Week 1 ML Flashcards
Scientific Approach
- Systematic pursuit of knowledge
- Logical steps: Problem - Hypotheses
- Data collection: Observation of behaviour or experimentation
- Test hypotheses and draw conclusions
Research Methods
The systematic approach to answering questions
Statistics
- Numbers that summarise observations
- Mathematical procedures to produce those numbers
Scientific Method
- Theory
- Hypothesis
- Exp/Observe (research methods)
- Evidence (statistics)
- Theory
Testing hypothesis
- Reproducible observation of the hypothesised effect in action
- Controlled (reproducible) circumstances
- Empirically observed
- Variables measured and/or controlled
- Alternative explanations controlled/eliminated
- Observation/interpretation is unbiased
The scientist practitioner model
Furthers understanding through research
• Consumers of research
• Evidence-based practice
• Inform own practice and methodology
Scientific Enquiry
- Choose something to observe
- Choose method of observation
- Describe observations
- Identify variation in observations
- Explain variations
Types of data
Categorical
- > Nominal
- > Ordinal
Continuous
- > Interval
- > Ratio
Nominal data
refers only to identity information, that is values are ascribed that have no inherent order, or magnitude.

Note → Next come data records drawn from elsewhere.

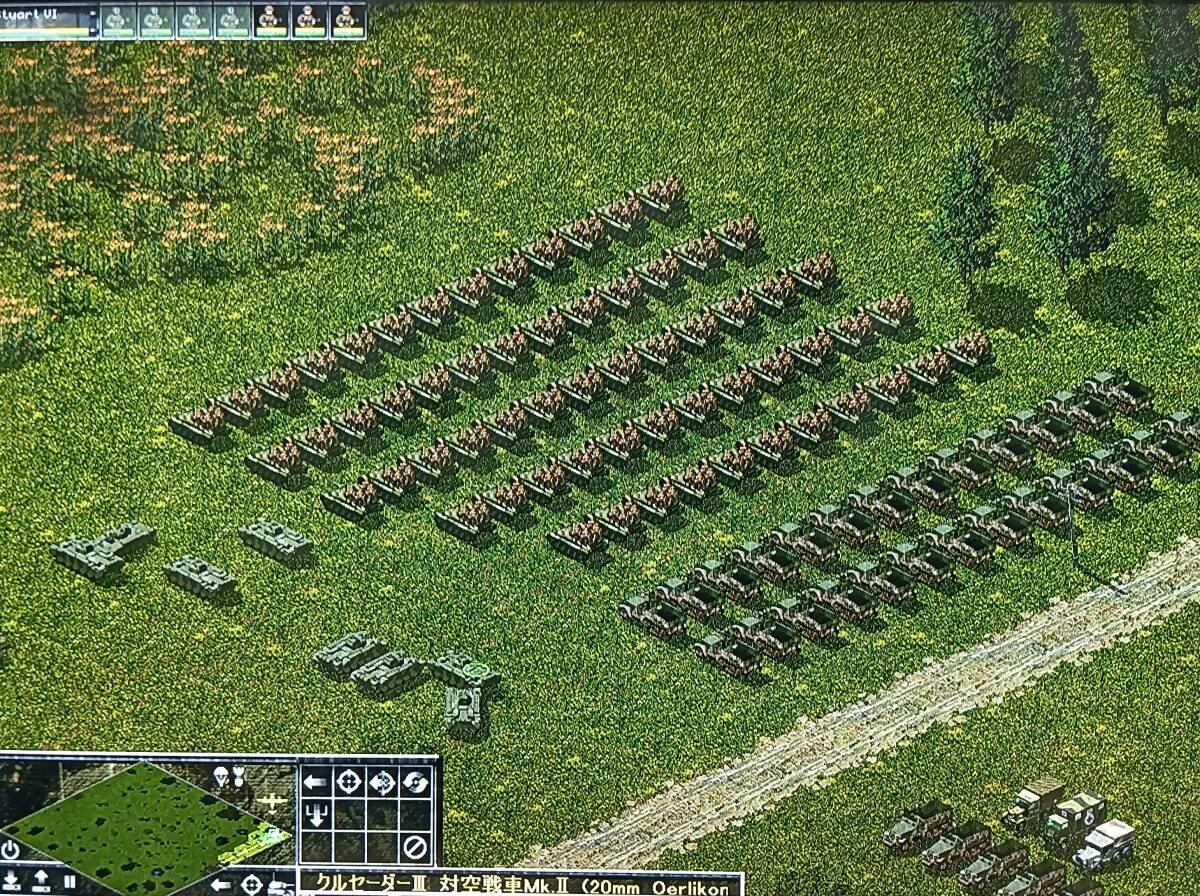This screenshot has height=896, width=1200.
Task: Pause the game with the pause button
Action: click(70, 881)
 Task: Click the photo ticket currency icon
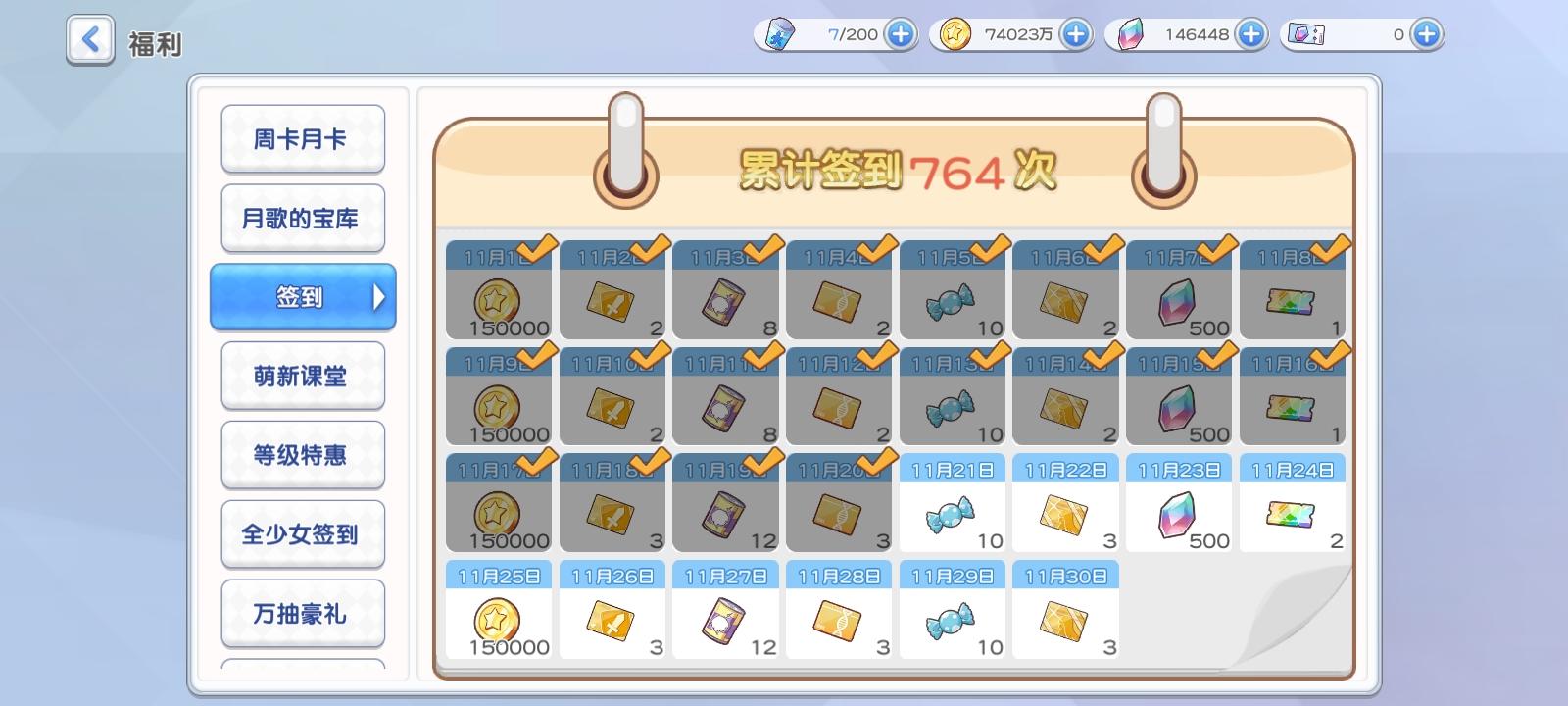click(x=1306, y=34)
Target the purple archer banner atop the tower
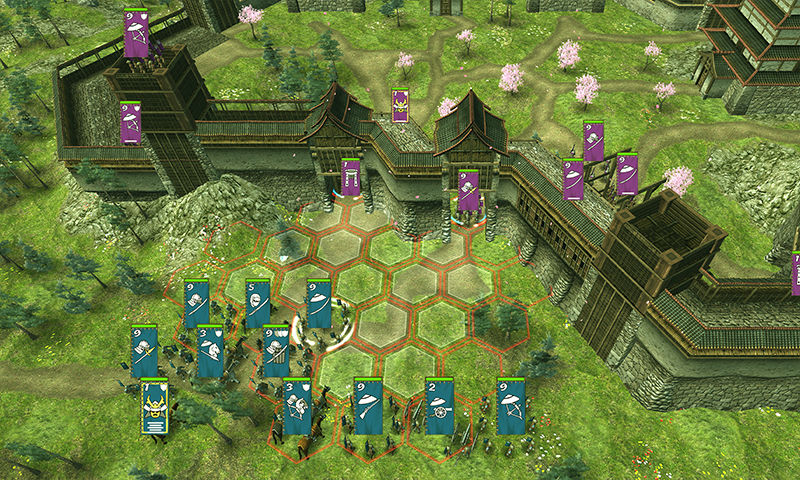This screenshot has height=480, width=800. (x=136, y=34)
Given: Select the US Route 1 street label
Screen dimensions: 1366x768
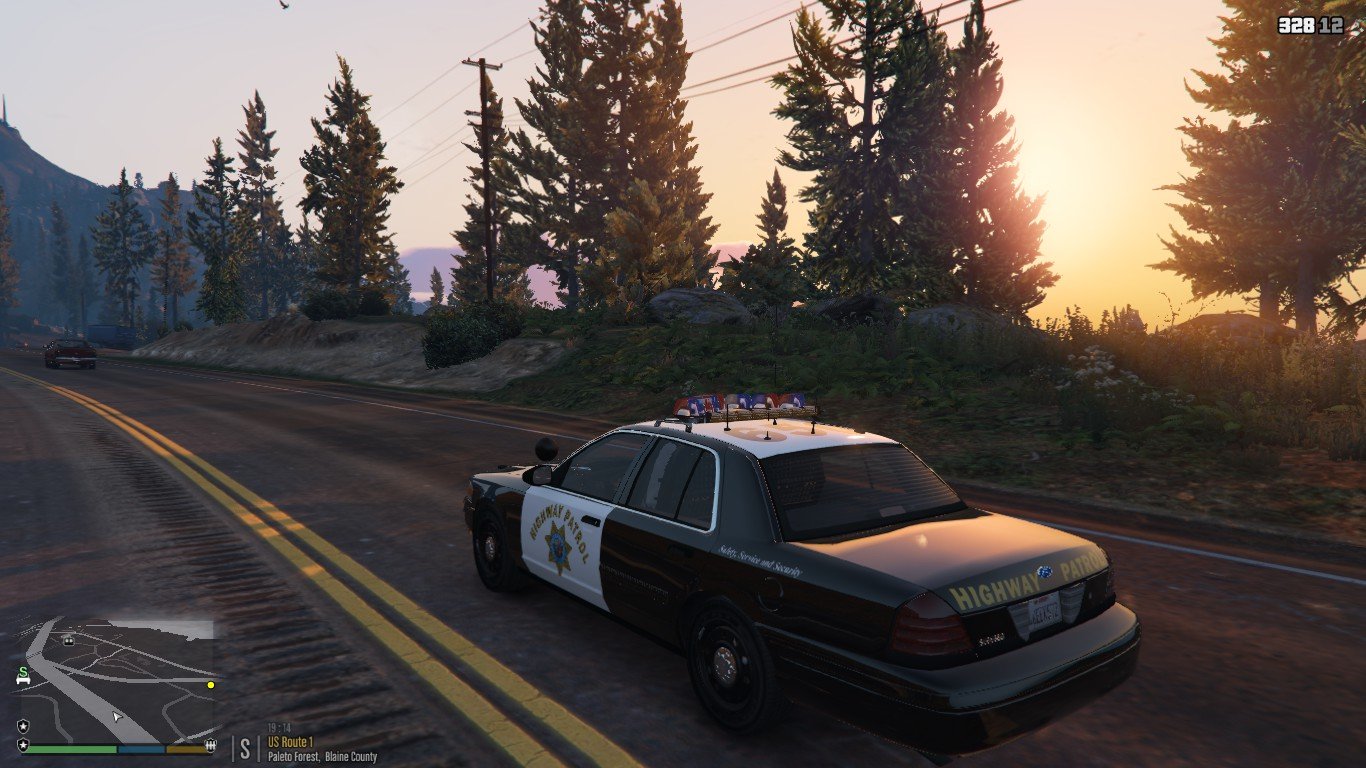Looking at the screenshot, I should (x=288, y=743).
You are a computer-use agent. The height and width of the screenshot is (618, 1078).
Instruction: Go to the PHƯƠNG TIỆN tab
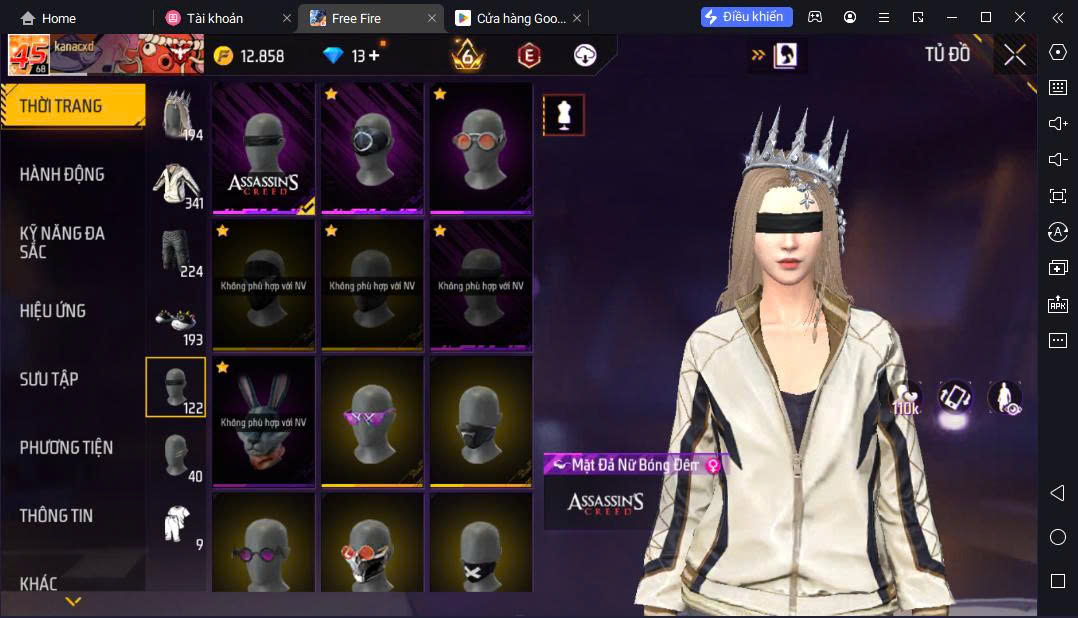pos(66,447)
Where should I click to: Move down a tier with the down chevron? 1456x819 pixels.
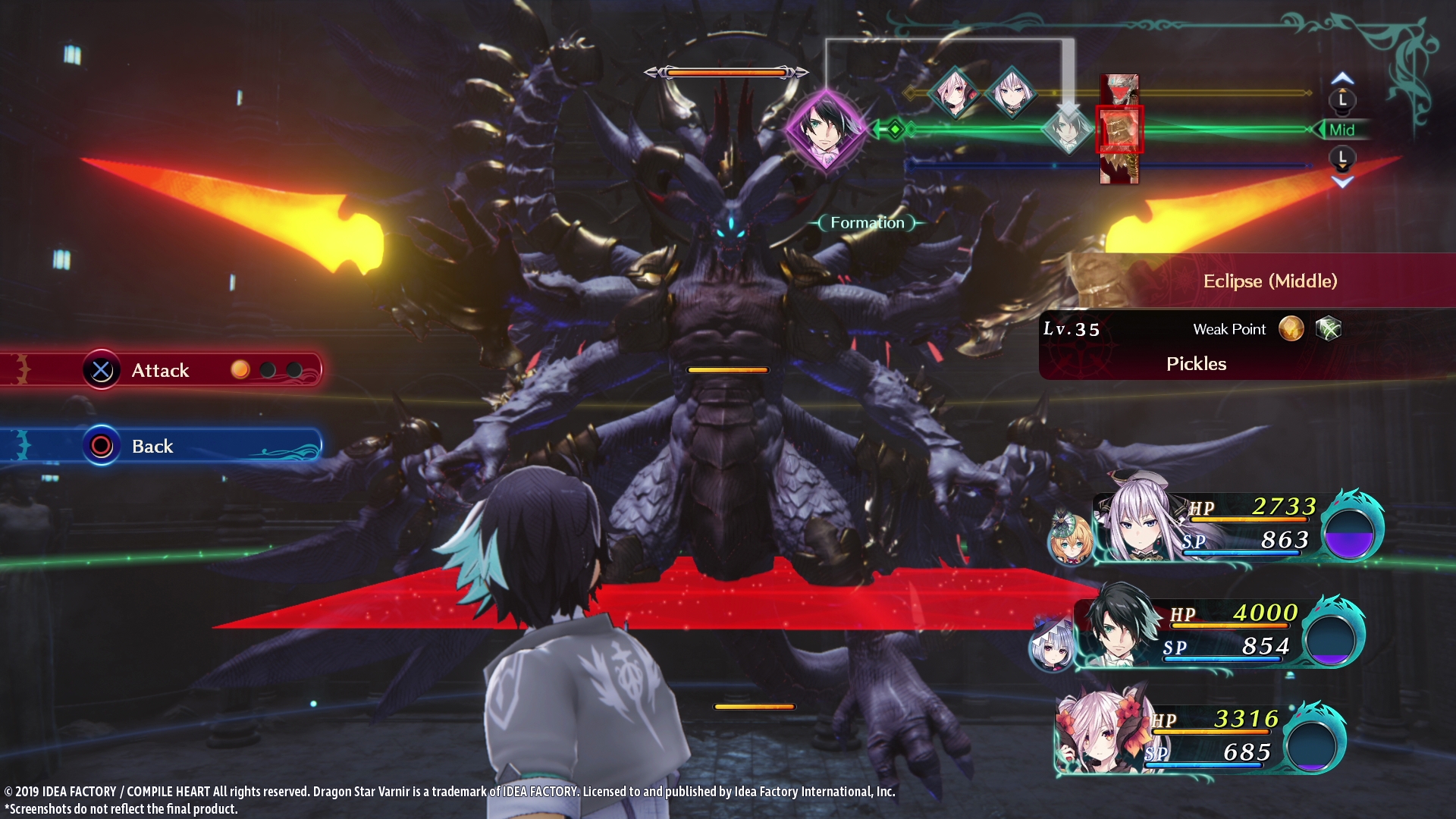pyautogui.click(x=1342, y=182)
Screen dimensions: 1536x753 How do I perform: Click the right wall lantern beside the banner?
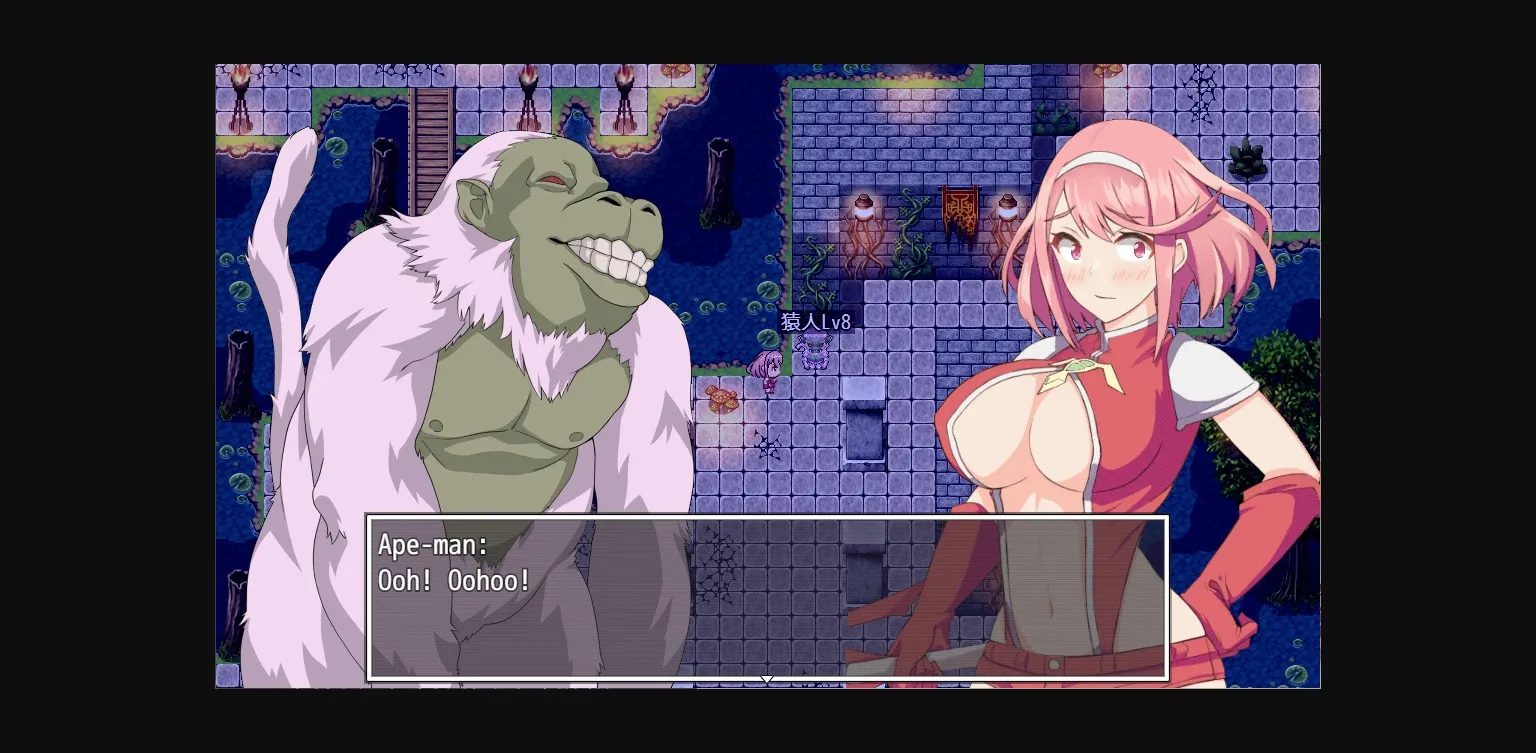pos(1006,207)
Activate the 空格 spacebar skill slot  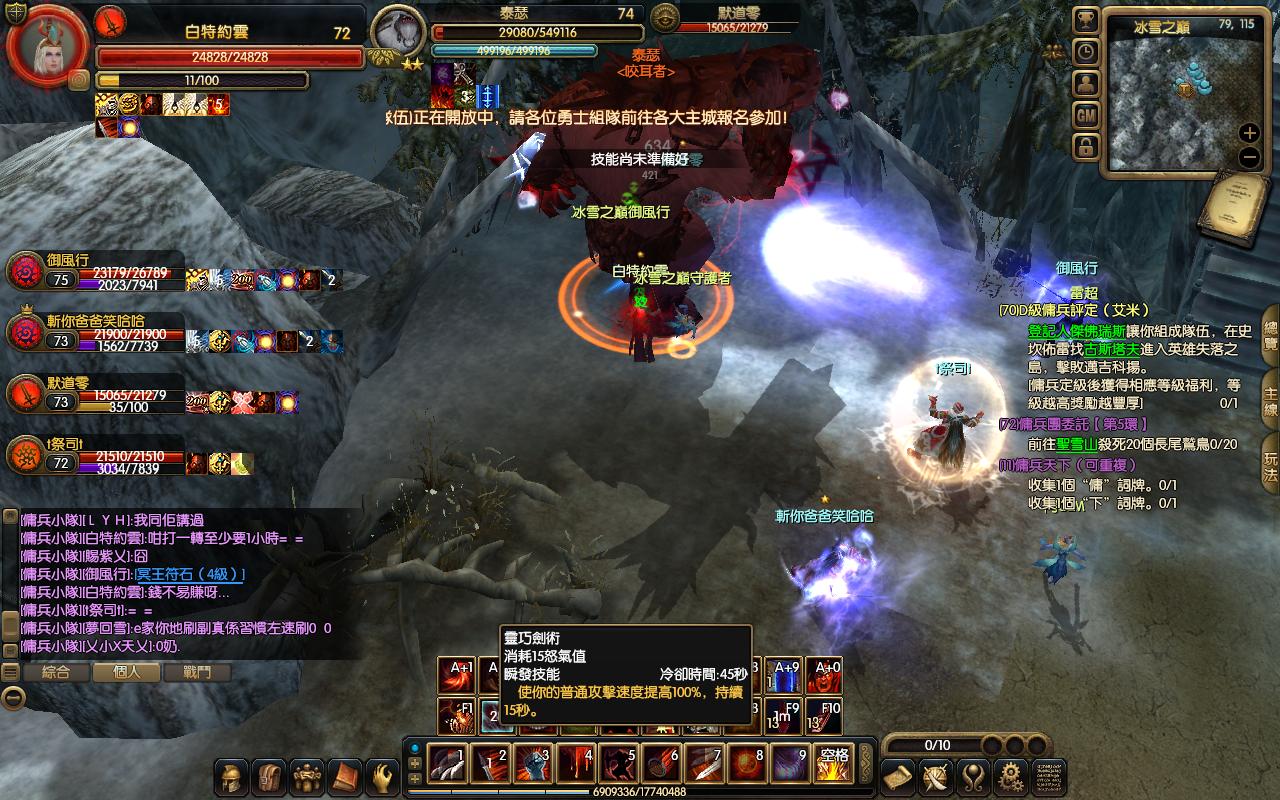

For example, gender, nationality, or the number assigned in a race are all types of nominal data
-> names of things without meaning
Ordinal data
describes identity, but has magnitude.
For example, medal positions in a race are types of ordinal data. They have a sequential order (the gold medalist beat the silver medalist beat the bronze medalist), but this measure doesn’t tell us anything about the interval between each competitor, they are categorised as 1 - 2 - 3
-> data that is ordered without fixed intervals
Interval data
a continuous type of variable, measuring identity and magnitude and fixed intervals between units of measurement.
For example, temperature. Here, the difference between 20 degrees and 30 degrees is the same as between 60 degrees and 70 degrees. We can order our data points by magnitude as we do with ordinal data, but we can also quantify the amount of difference between data points.
-> data that has fixed intervals allowing us to order it
Ratio data
identity, magnitude, fixed interval and there is a true zero.
For example, the time a race is run cannot be a negative value.
-> time, height, where there are fixed intervals but there is a “true zero” which the data can not run under
Descriptive statistics
- Each observation is a “Datum”: Plural is “Data”
- A bunch of data is often called a “Data Set”
- Different types of data are analysed in different ways
- Most basic description is how frequently similar observations occurred
- Easiest description to follow is a picture
Data through pictures
- Bar graph
- Line graph
- Pie chart
- Scatter Plot
Categorical data through pictures
- Pie chart
- Bar graph
Continuous data through pictures
- Histogram
- Box plot
Histogram components
- Title
- X label and data (bins/classes of variable)
- Y label and data (frequency/total)
Negative skew
skewed to the left.
There are more points towards the higher end of the x axis.
-> right side higher
Positive skew
skewed to the right.
There are more points towards the lower end of the x axis
-> left side higher
Kurtosis
- Kurtosis refers to the ‘peakedness’ of a distribution, the relative concentration of values at the centre, tails or shoulders of the histogram.
- Normal distributions have the distinctive bell shaped curve.
- Positive kurtosis have an overly high concentration of values at the centre, giving a pronounced central peak.
- Negative kurtosis are much flatter, and have a less distinctive peak.
Number of peaks
1: unimodal
2: bimodal
3+: multimodal
Spread
We can have distributions that give the histogram a thinner or thicker appearance. This would tell us that our participants vary very little, or vary more. Again - we can use pictures with numbers to describe the spread of data.
Deviations from pattern
- Outliers
Shape
- skew
- kurtosis
- ## peaks